◆ WHAT IS EXPECTED
Below are records. Find each line in them that holds the word "photo" and copy it.

◆ Stored data entries
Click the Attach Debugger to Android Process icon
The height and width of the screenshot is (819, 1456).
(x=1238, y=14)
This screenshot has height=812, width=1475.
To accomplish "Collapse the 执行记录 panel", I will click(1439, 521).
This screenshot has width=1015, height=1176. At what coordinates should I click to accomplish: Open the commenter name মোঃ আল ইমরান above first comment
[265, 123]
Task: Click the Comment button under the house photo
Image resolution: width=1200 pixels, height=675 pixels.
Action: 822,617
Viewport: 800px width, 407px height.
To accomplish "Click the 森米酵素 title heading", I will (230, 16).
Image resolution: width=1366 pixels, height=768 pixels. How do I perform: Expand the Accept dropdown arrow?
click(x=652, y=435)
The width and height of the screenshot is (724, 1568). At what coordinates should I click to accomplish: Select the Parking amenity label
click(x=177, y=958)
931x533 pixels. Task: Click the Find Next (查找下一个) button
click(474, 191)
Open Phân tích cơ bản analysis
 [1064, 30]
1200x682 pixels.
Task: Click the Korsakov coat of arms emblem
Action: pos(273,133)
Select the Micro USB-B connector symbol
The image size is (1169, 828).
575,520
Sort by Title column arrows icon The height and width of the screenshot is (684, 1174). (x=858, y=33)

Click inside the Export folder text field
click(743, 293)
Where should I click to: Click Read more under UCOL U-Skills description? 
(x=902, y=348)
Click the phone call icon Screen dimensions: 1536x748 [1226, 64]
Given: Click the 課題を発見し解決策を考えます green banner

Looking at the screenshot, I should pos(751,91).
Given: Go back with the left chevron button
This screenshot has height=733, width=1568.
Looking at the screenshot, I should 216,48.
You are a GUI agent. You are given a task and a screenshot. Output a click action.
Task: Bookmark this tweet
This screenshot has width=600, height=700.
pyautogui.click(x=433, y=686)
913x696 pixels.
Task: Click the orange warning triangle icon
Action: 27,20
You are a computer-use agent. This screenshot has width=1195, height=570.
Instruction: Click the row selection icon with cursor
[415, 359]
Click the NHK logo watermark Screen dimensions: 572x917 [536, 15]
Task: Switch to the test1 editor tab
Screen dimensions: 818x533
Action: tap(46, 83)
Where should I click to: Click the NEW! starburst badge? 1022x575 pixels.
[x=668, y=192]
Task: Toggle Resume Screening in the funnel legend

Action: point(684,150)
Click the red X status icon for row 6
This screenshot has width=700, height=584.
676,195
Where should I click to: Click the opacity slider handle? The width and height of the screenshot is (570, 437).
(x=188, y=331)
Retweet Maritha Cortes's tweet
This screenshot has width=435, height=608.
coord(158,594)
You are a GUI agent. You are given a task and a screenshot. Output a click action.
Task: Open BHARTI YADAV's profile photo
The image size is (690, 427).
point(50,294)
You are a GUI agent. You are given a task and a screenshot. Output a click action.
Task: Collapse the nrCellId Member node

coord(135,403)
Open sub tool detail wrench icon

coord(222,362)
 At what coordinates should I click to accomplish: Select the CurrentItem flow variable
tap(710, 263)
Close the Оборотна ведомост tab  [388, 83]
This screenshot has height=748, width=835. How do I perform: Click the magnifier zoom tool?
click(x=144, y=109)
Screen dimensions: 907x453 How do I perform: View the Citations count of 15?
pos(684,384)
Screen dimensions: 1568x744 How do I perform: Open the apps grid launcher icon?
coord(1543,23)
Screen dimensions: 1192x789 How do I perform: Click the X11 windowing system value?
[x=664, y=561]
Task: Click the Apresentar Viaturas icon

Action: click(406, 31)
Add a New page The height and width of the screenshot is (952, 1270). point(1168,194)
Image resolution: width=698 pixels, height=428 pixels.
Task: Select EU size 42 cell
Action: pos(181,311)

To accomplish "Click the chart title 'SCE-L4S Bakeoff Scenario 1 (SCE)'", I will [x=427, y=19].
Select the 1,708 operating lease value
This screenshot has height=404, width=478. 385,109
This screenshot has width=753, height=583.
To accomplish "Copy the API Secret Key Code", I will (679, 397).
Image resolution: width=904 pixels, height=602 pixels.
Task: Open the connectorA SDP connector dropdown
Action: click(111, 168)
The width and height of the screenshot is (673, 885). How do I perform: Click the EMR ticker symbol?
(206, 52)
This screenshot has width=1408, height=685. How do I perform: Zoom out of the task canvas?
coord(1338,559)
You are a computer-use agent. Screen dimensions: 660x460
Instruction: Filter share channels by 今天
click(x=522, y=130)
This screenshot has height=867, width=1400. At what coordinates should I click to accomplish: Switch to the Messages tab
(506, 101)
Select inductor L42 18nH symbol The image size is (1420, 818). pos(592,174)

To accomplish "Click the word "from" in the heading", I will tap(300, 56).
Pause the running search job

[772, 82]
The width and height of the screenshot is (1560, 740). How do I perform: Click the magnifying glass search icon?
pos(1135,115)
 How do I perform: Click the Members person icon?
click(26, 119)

◆ OUTPUT FOR THIS TASK
Task: Click the Comment button under the house photo
Task: Open BHARTI YADAV's profile photo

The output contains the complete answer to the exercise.